What you return should be the line containing "winter running (72, 2549)" and each line after it to the end of the records, copied exactly.

Segment Open

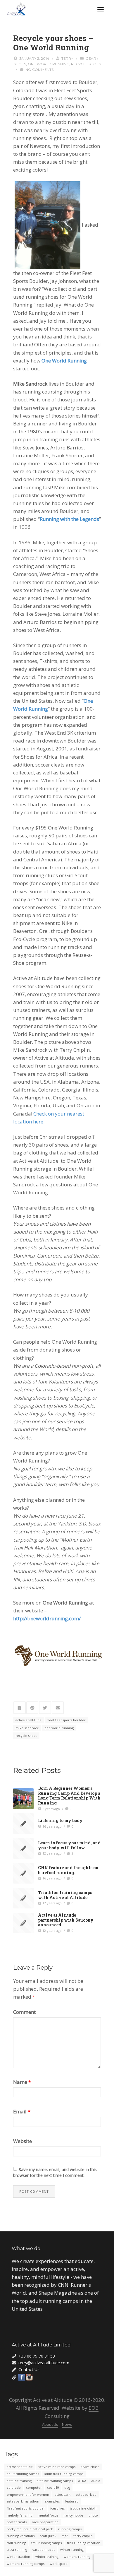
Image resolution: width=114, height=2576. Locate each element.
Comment (24, 2012)
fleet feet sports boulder (66, 1720)
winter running (72, 2549)
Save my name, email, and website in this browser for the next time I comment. (55, 2172)
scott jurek (48, 2536)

Segment Closed

● **FINISHED TASK**
winter running (72, 2549)
Save my name, email, and website in this browser for the next time I comment. (55, 2172)
scott jurek (48, 2536)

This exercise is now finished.